Malgré les critiques, la Turquie a continué à déployer des drones, probablement en raison de nouveaux progrès contre le PKK. Pendant des années, le PKK a utilisé les montagnes irakiennes comme couverture, où des avions de guerre pilotés et des troupes au sol sont intervenus pour les combattre. Les drones ont permis à Ankara de suivre, d'identifier et d'éliminer les cibles du PKK en quelques minutes dans le terrain accidenté des montagnes irakiennes, a déclaré à l'AFP Nicholas Heras de l'Institut d'étude de la guerre. « L'utilisation par la Turquie de drones militaires dans le nord de l'Irak a changé la donne dans sa guerre contre le PKK », a-t-il déclaré.  

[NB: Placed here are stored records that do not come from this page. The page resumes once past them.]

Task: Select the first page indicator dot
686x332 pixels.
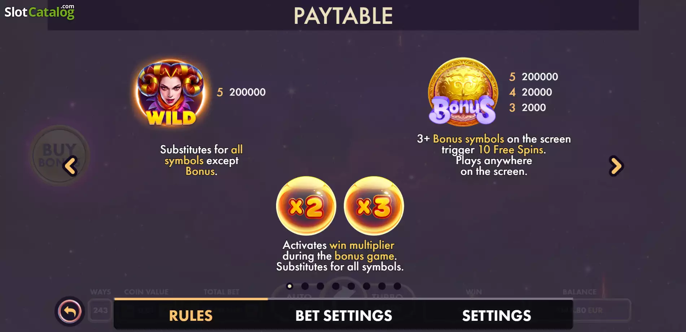Action: pos(289,286)
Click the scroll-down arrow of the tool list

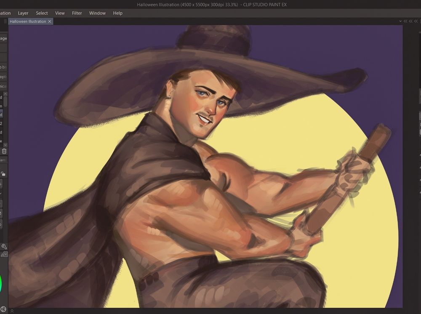click(5, 144)
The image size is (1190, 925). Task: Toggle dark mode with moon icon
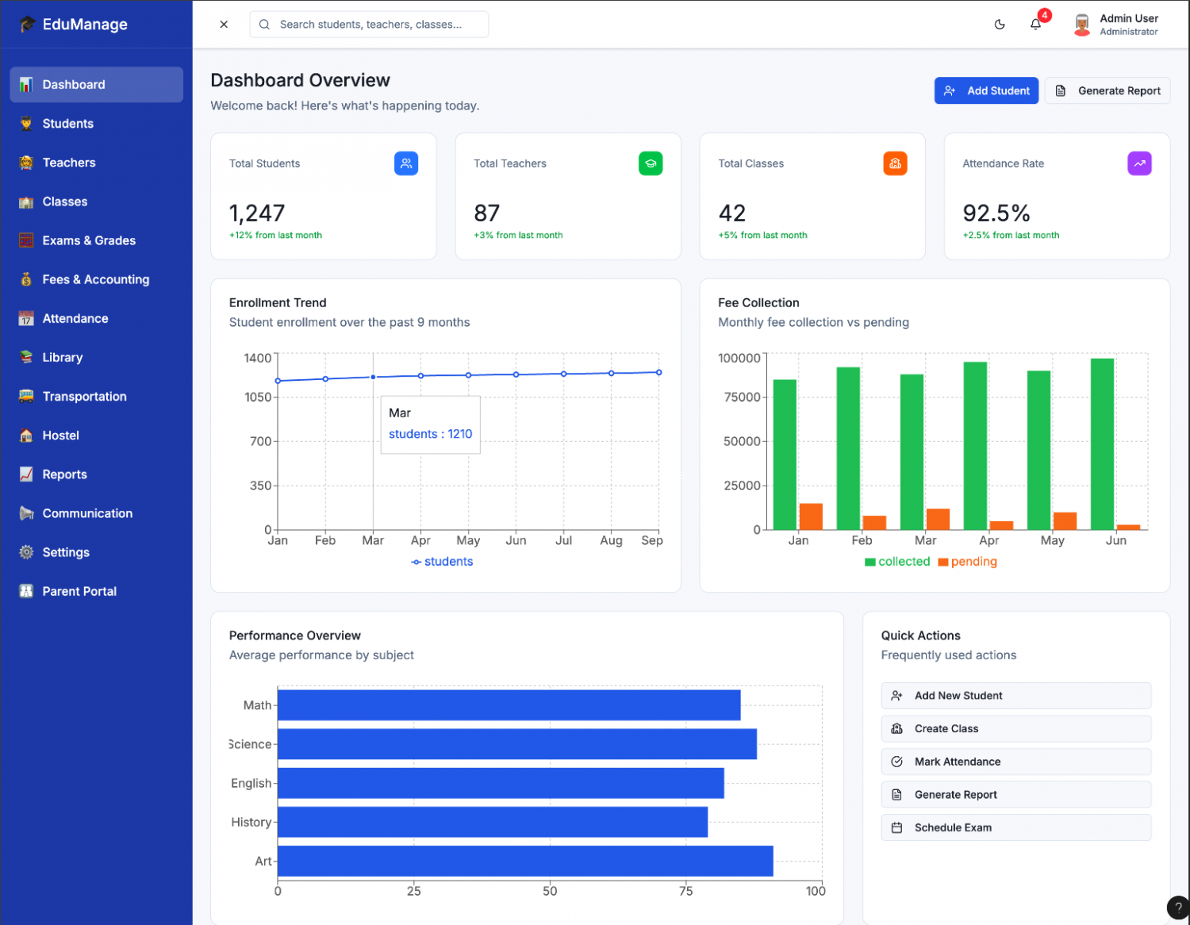(x=1000, y=25)
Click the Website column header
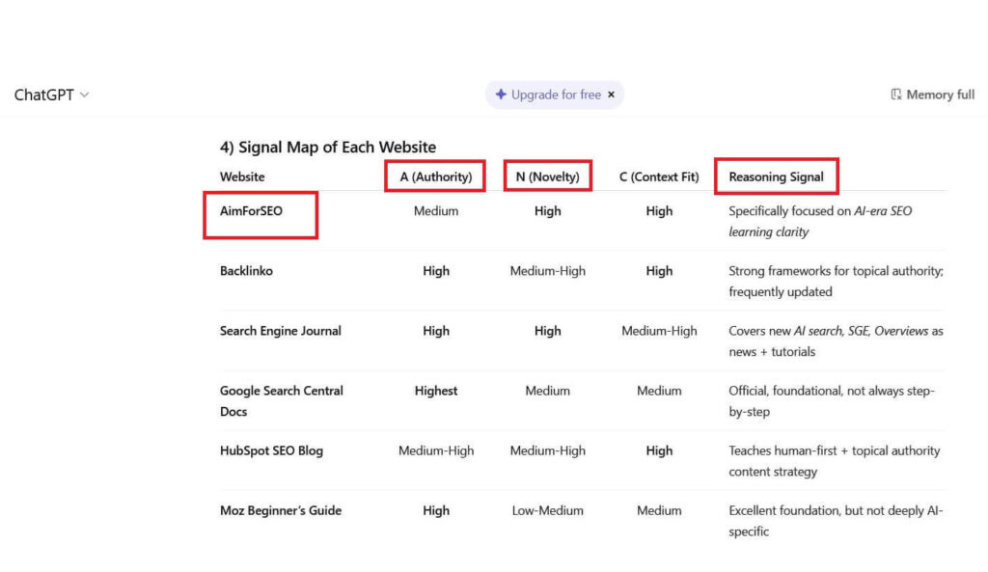The width and height of the screenshot is (988, 572). click(x=242, y=177)
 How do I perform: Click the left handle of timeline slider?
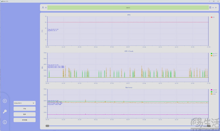47,126
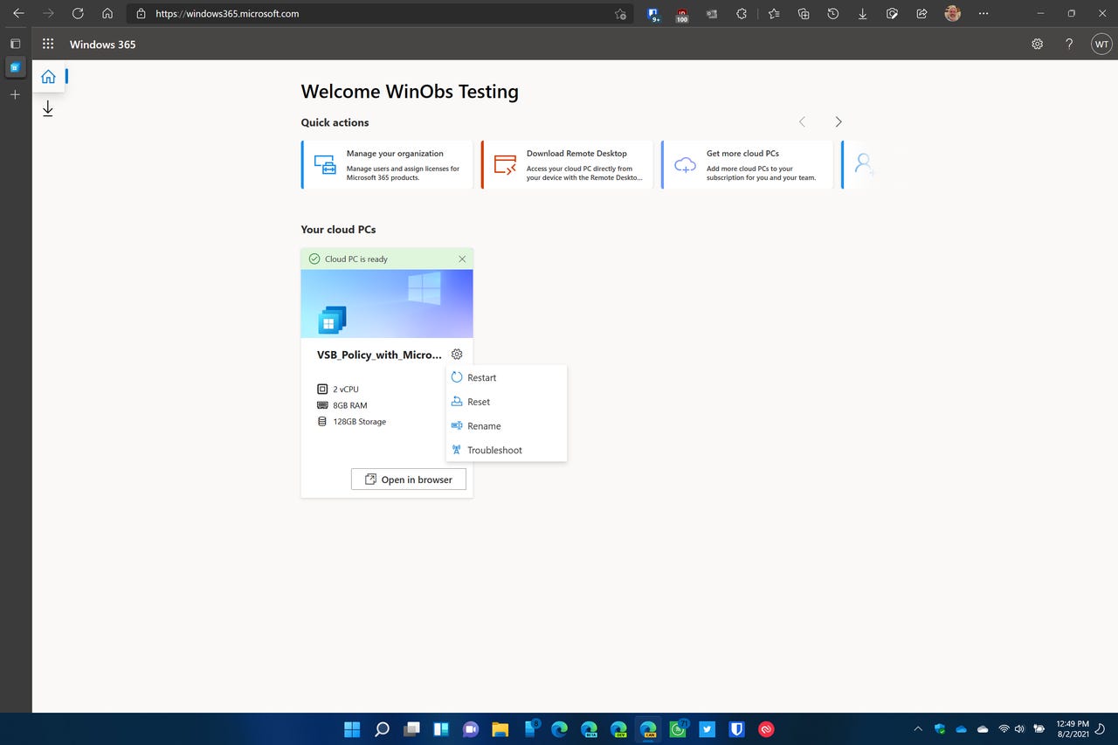Select the Download apps icon in sidebar

[48, 108]
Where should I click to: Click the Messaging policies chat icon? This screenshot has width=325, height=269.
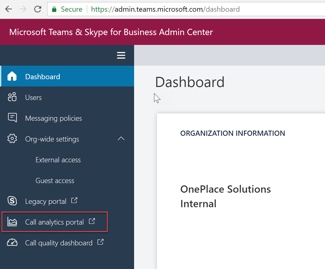click(x=12, y=118)
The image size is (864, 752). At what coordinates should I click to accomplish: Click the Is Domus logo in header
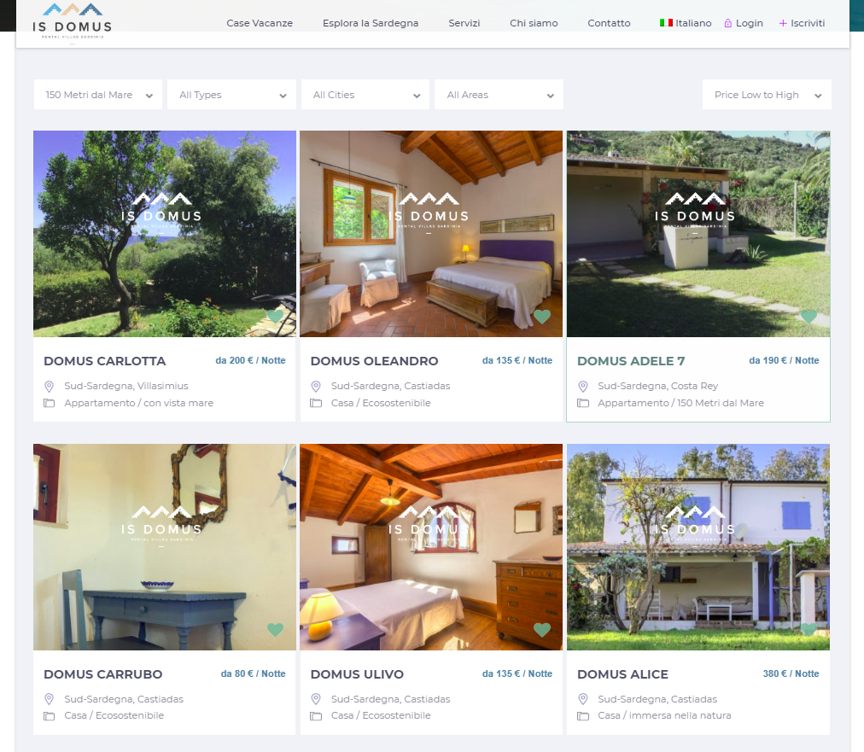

Ankara passe de chasseurs-bombardiers coûteux comme le F-16 américain à des drones comme le Bayraktar TB2 produit localement, qui a une meilleure surveillance, peut voler pendant 24 heures et est moins cher, donc il est « remplaçable » s'il est abattu par le PKK, a déclaré l'expert turc en drones Sibel Duz.  Le porte-parole du PKK dans le village de Qandil, Zagros Hiwa, a déclaré à l'AFP que la Turquie surveille en permanence avec ses drones une zone de 15 kilomètres à la frontière irakienne. « Nos forces ont abattu sept drones cette année », a-t-il expliqué, sans toutefois donner de détails sur les pertes du PKK. Ce groupe a également rejoint la guerre aérienne avec ses propres drones improvisés et des modèles commerciaux équipés d'explosifs.

Une source américaine qui connaît bien le programme de drones de la Turquie a déclaré que les opérations spéciales américaines dans le nord de l'Irak commencent à s'inquiéter de la nouvelle « fréquence et intensité » des attaques. « Les Turcs survolent les positions américaines avec des unités armées et la méfiance à leur égard s'accroît », a déclaré la source.

La puissance aérienne de l'Iran 

L'Iran a commencé à déployer des avions équipés de caméras en Irak pendant sa guerre de 1980-1988 avec l'Irak. Les plus récents, le Mohajer-6 et le Shahed-129 sont les armes de choix pour Téhéran dans le nord de l'Irak, a déclaré Adam Rawnsley, qui traque les drones iraniens pour l'Institut de recherche sur la politique étrangère. « La façon dont l'Iran utilise les drones contre des cibles kurdes en Irak est totalement différente de la façon dont les drones sont utilisés ailleurs, c'est beaucoup plus sophistiqué », a-t-il déclaré.  

Le chef de la division des drones de Téhéran, le colonel Akbar Karimloo, a déclaré aux médias locaux ce printemps que l'Iran utilise ces avions à la fois pour la surveillance et l'attaque, et pour l'observation avancée de l'artillerie et des lanceurs de missiles. Au début de ce mois, l'Iran a déclaré qu'il prendrait des mesures coordonnées avec la Turquie pour contrer les activités des rebelles kurdes le long de ses frontières, mais n'a pas mentionné le déploiement de drones. Bagdad et les autorités kurdes ont donné peu d'explications sur l'expansion des campagnes de drones. Les responsables irakiens ont indiqué en privé dans des déclarations à l'AFP qu'ils n'ont aucune influence sur la Turquie ou l'Iran.

Après l'attaque d'un drone turc qui a tué deux hauts fonctionnaires irakiens dans le nord en août, Bagdad a exprimé son indignation mais n'a pas fait pression sur Ankara. « Le problème général de l'Irak est que les grandes puissances ont tendance à l'utiliser comme un stand de tir », a déclaré Rawnsley à l'AFP. Wim Zwijnenburg, qui travaille sur le désarmement pour l'organisation de paix néerlandaise PAX, a expliqué qu'il est difficile pour Bagdad d'exiger un retrait des machines sur son territoire. « Ce sont des zones peu peuplées et il y a peu d'informations sur les gens ou les journalistes sur le terrain », a-t-il déclaré. Ni les activistes ni les fonctionnaires n'ont pu fournir un nombre précis de morts dues aux attaques de drones dans le nord de l'Irak. « Cela augmente l'opacité des campagnes de drones », a déclaré Zwijnenburg à l'AFP.